* Exercise *
Of all the lines in the records below, copy only those that contain the string "Click".

* Supplied data *

= = = = =

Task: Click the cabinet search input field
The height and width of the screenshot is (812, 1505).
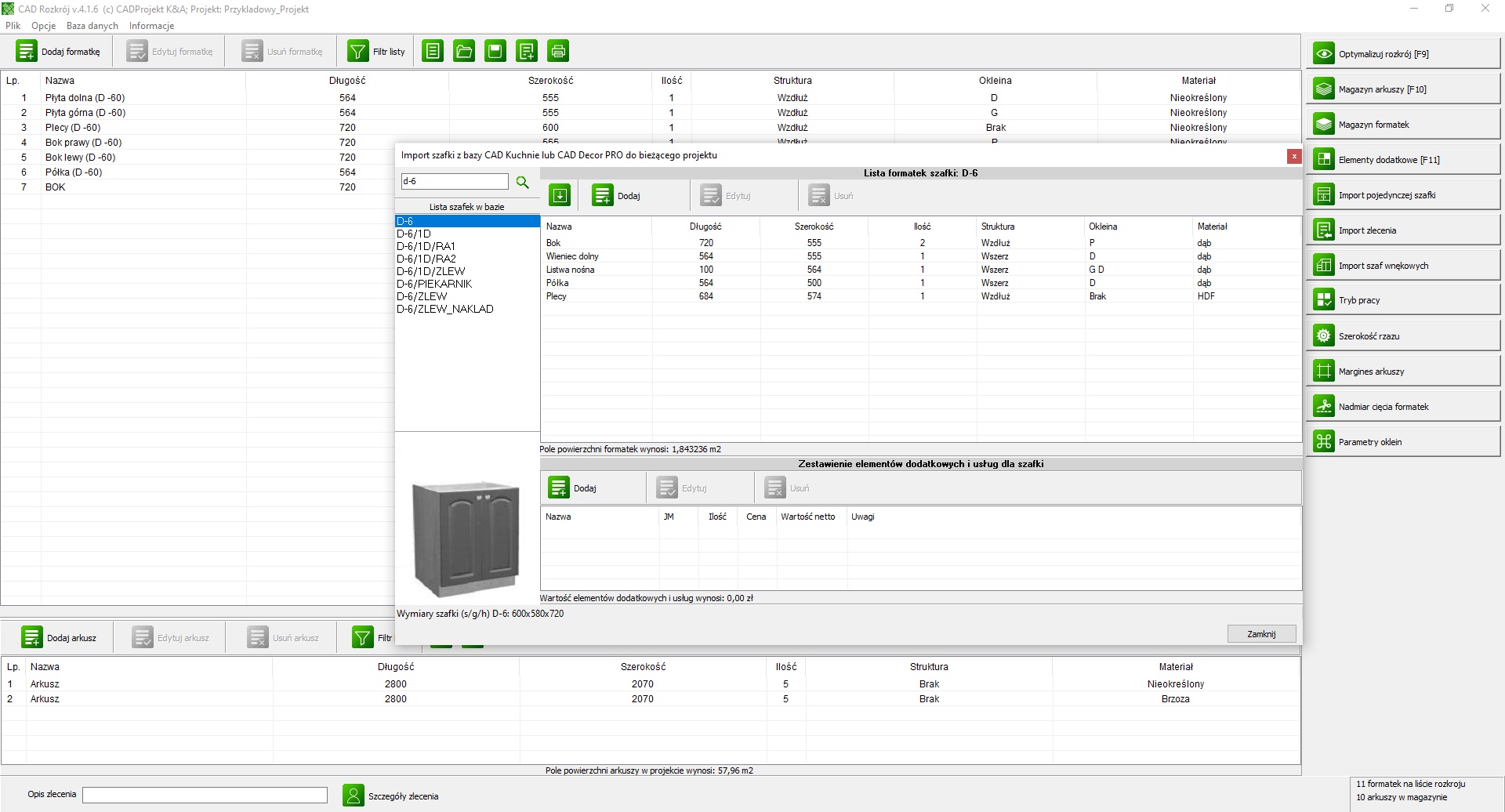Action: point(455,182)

= = = = =

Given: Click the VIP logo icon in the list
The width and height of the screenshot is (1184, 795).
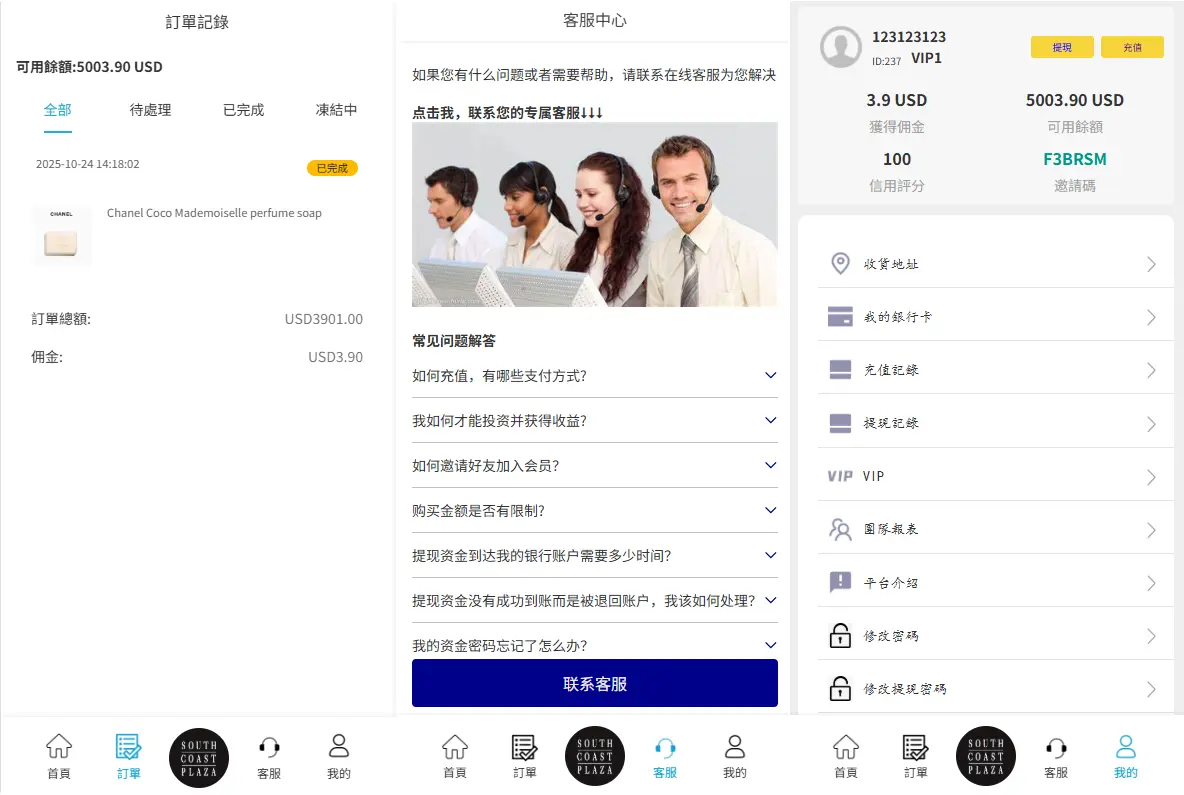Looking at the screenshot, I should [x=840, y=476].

= = = = =

* Result *
Task: Click the cabinet search input field
Given: Click the VIP logo icon in the list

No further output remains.